Is a similar process occurring today with respect to Iran?
Walt went on to write a lengthy post criticizing not necessarily the facts and arguments made by Takeyh and Lindsay, but rather the certainty with which they stated hypothetical scenarios (Iran’s, again, as-yet-proven nuclear weapons program, etc.) and the alarmist language they used (the FA article is headlined: “After Iran Gets the Bomb”). Indeed, on the first score, Takeyh and Lindsay over-played their hand from the get-go in the WaPo op-ed (again, poor editing?). The article opens with this line: “As Iran relentlessly moves toward acquiring a nuclear weapons capability [...].” That link is embedded in the original online version of the piece. But when you click it, it takes you to a WaPo news article from February 19 headlined: “Iran might be seeking to develop nuclear weapons capability, inspectors say.” “Might be seeking”? That’s the same as “relentlessly mov[ing] toward”? The lede of the news story continues with conditional and restrained language: “U.N. nuclear inspectors, citing evidence of an apparently ongoing effort by Iran to obtain new technologies, publicly suggested for the first time Thursday that the country is actively seeking to develop a weapons capability.”
In their latest piece, Takeyh and Simon dispensed with stating hypothetical as certainty and instead posited a fantasy world, asking readers in their lede to:
Imagine a moment when President Obama has only two alternatives: prepare to live with a nuclear-armed Iran or embark on the perilous path of military action to stop it.
Imagine that diplomacy has run its course, after prolonged and inconclusive negotiations; that surging international oil prices have undercut the power of economic sanctions against Tehran; and that reliable intelligence says the Islamic republic’s weapons program is very close to reaching its goal.
When you’re writing a massive 1,800 word op-ed, I suppose you have time to use your imagination — but with all that space, it shouldn’t come at the expense of expressing what current realities are:
1) Today, in the now, Obama has many alternatives. They are. however, sharply being reduced not by Obama’s own apparent initiative (see number 2 below), but by pressure from hawkish corners of Washington — especially, given the upcoming congressional elections, the right wing Israel Lobby — exploiting fear of an allegedly apocalyptic Iran.
2) Diplomacy has not run its course. Negotiations have not been prolonged and inclusive, but rather have barely been conducted at all. Karon writes that, “As Gary Sick and others with some understanding of U.S. diplomacy with Iran have noted, no serious and comprehensive attempt to engage Iran in a dialogue on the full gamut of conflicts between the two powers has yet occurred.” One of the complicating factors, of course, was the disputed June 2008 election in Iran, which ended in a brutal crack-down on the opposition movement. For their part, Takeyh and Simon only reference Iran’s domestic politics to note that the regime there would be perfectly happy not to retaliate (see above) because the opposition would be weakened when U.S. or Israeli bombs on their heads cause the Greens to come out of the cold and into a nationalist fervor (which doesn’t engender the regime’s need to retaliate because…???).
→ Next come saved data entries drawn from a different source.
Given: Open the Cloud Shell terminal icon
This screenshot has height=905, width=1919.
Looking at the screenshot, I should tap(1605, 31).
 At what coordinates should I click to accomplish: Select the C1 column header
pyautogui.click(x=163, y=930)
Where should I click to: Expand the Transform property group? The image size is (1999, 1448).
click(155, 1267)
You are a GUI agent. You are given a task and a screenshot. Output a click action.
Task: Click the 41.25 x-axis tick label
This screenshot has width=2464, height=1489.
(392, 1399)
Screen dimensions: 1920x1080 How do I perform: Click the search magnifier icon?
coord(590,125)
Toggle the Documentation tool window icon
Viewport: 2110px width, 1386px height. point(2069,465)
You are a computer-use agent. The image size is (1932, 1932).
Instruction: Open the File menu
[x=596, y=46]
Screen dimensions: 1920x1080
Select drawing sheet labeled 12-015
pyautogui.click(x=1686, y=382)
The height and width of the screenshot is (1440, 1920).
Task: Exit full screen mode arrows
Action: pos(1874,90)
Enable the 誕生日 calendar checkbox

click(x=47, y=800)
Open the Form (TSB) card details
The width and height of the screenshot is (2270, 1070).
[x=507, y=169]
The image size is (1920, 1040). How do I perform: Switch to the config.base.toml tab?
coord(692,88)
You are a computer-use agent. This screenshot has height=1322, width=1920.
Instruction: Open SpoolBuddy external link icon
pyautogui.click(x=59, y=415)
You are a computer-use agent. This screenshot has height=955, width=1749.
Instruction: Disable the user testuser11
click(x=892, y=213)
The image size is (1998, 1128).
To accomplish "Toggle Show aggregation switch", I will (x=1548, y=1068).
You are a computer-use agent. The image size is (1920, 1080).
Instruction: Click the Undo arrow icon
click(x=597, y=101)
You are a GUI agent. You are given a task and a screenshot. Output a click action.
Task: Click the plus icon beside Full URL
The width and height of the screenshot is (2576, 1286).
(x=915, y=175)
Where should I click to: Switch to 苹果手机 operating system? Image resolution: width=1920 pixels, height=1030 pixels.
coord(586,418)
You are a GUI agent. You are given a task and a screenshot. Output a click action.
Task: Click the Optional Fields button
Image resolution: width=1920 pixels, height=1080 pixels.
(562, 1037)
CFR is supposed to be an institution of scholars, so a little hypothetical reasoning might be in order. But that thinking in major newspapers should be accompanied by realistic interpretations of what is actually happening in the world. When it doesn’t–and the potential result is to boost an overstated and innaccurate case for war–Karon writes, it’s “criminally insane.” And then he hits the problem with this latest CFR/WaPo piece on the head: It’s “insanity enabled by supposedly sober people falsely presenting yet another war of choice as some kind of necessity.”